The Final Regulations apply to FBARs required to be filed by June 30, 2011, with respect to foreign financial accounts maintained in calendar year 2010 and for reports required to be filed with respect to all subsequent calendar years. Additionally, the preamble to the Final Regulations provides that filers who properly deferred filing obligations pursuant to IRS Notice 2010-23 may, if they wish, apply the provisions of the Final Regulations in determining their FBAR filing requirements for reports due June 30, 2011, with respect to foreign financial accounts maintained in calendar years beginning before 2010.

Footnotes

1. FinCEN is part of the Department of the Treasury, but is not part of the IRS. Therefore, these regulations are not IRS regulations.

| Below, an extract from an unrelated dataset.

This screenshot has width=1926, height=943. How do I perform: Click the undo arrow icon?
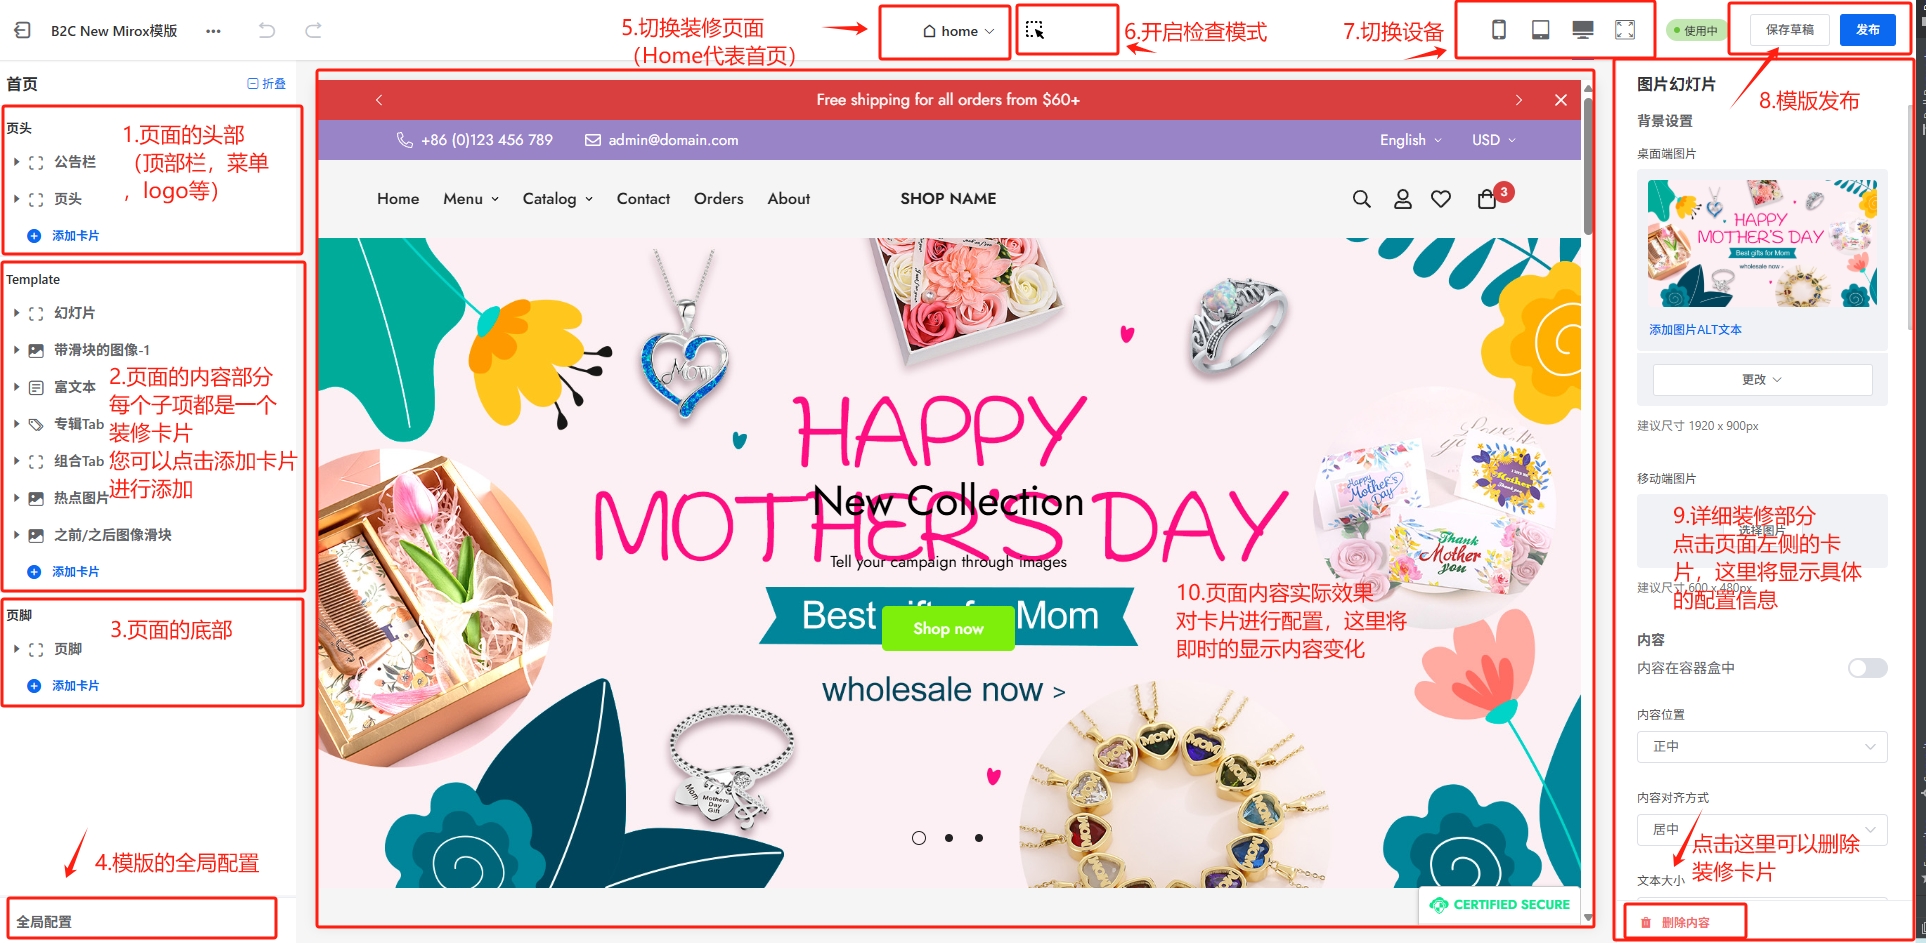pyautogui.click(x=266, y=30)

2. Section 1010.350(b)(2) of the Final Regulations defines a resident of the United States as an individual who is a resident alien under 26 U.S.C. 7701(b) and the regulations thereunder but using the definition of "United States" provided in 31 CFR 1010.100(hhh) rather than the definition of "United States" in 26 CFR 301.7701(b)-1(c)(2)(ii).

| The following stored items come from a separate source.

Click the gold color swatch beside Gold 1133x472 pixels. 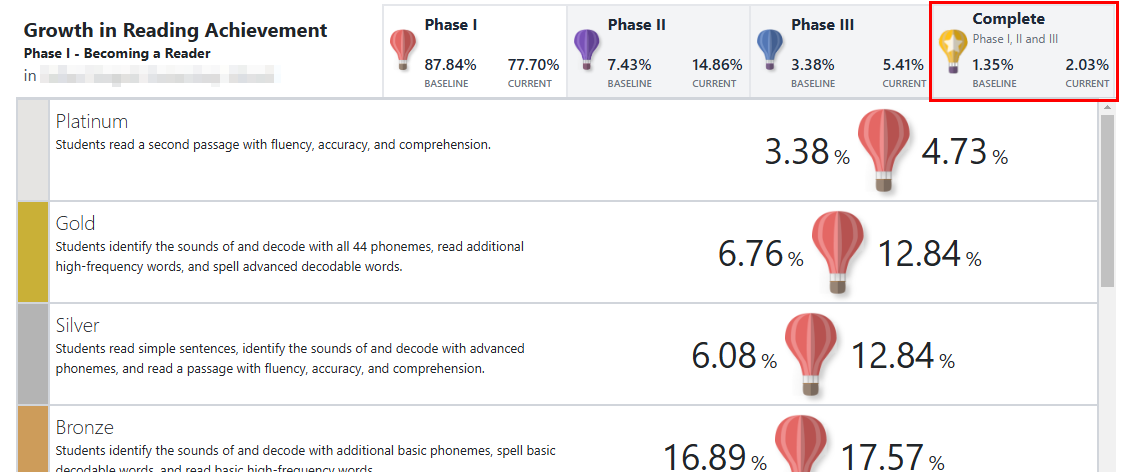(x=33, y=252)
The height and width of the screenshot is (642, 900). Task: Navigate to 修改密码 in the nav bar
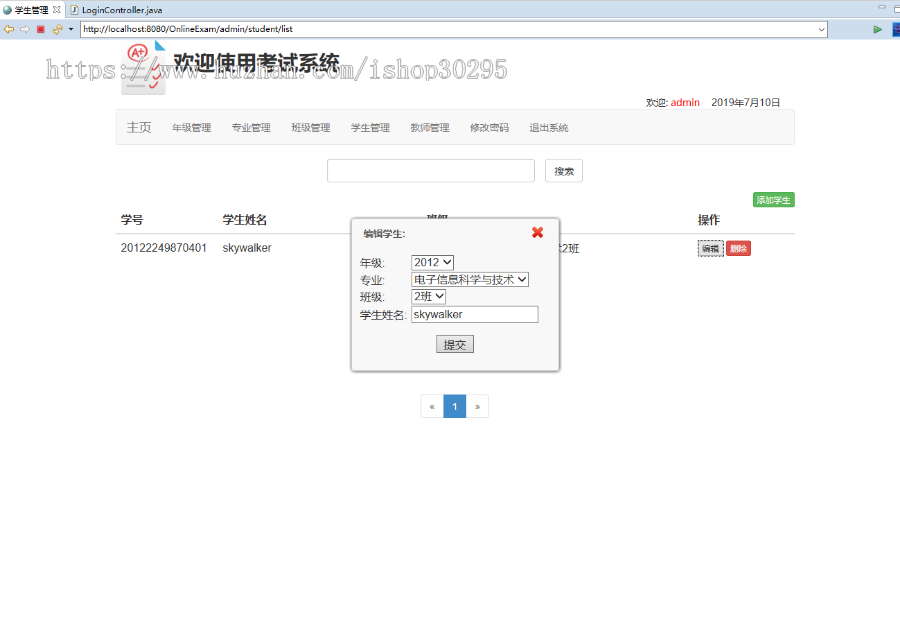point(489,127)
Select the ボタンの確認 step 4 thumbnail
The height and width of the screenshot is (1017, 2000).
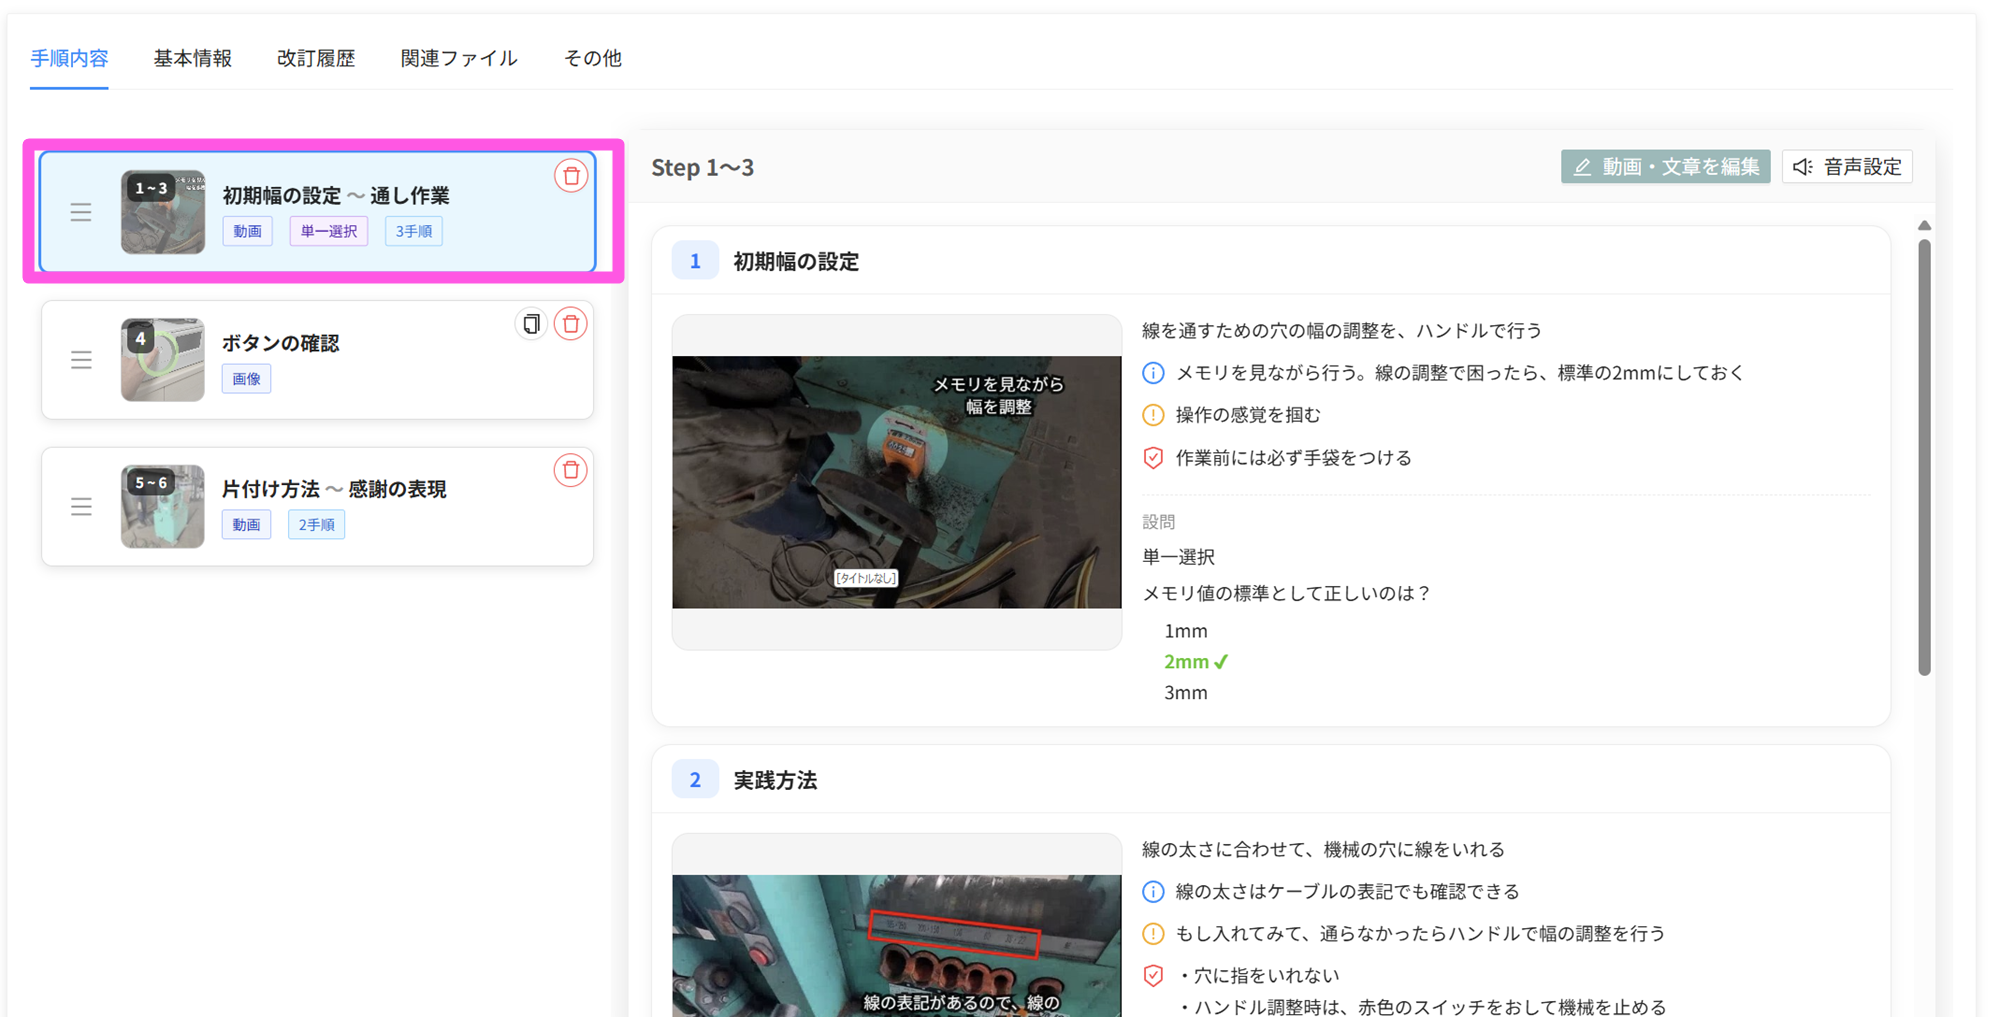click(162, 360)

3. NPRM, or "Notice of Proposed Rulemaking," refers to the Proposed Regulations.

4. See Notice 2010-23. That notice provided the following:

Persons with signature authority over, but no financial interest in, a foreign financial account for which an FBAR would otherwise have been due on June 30, 2010, will now have until June 30, 2011, to report those foreign financial accounts. The deadline of June 30, 2011, applies to FBARs reporting foreign financial accounts over which the person has signature authority, but no financial interest, for the 2010 and prior calendar years. When completing an FBAR that is subject to the extension provided in this paragraph, persons must adhere to FBAR guidance in effect at the time the FBAR is filed.

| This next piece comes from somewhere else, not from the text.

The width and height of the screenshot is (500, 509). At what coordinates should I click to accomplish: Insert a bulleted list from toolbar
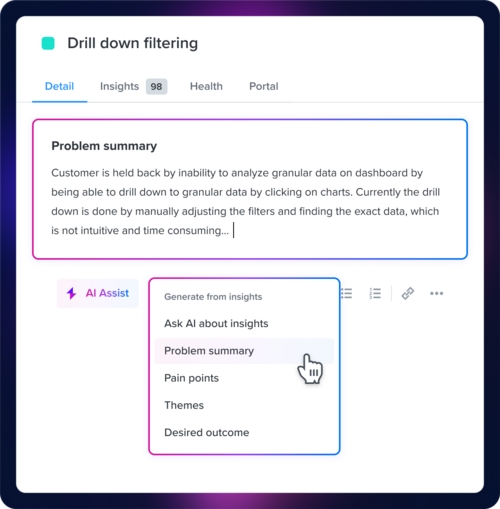(x=346, y=293)
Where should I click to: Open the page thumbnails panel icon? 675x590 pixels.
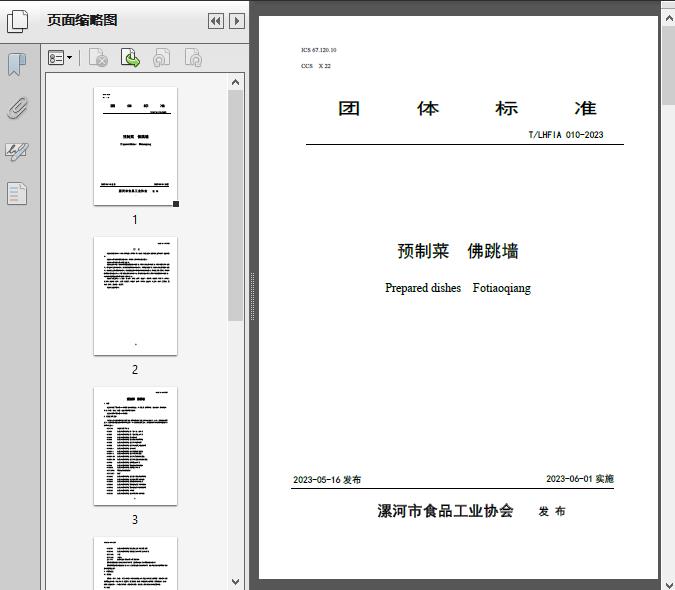17,21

Persons with a financial interest in, or signature authority over, a foreign commingled fund that is a mutual fund are required to file an FBAR unless another filing exception, as provided in the FBAR instructions or other relevant guidance, applies. The IRS will not interpret the term "commingled fund" as applying to funds other than mutual funds with respect to FBARS for calendar years 2009 and prior calendar years. Thus, the IRS has determined that it will not apply its enforcement authority adversely in the case of persons with a financial interest in, or signature authority over, any other foreign commingled fund with respect to that account for calendar year 2009 and earlier calendar years. A financial interest in, or signature authority over, a foreign hedge fund or private equity fund is included in the administrative relief provided in the preceding sentence.

Provided the taxpayer has no other reportable foreign financial accounts for the year in question, a taxpayer who qualifies for the filing relief provided in the Notice should check the "no" box in response to FBAR-related questions found on federal tax forms for 2009 and earlier years that ask about the existence of a financial interest in, or signature authority over, a foreign financial account.

The content of this article is intended to provide a general guide to the subject matter. Specialist advice should be sought about your specific circumstances.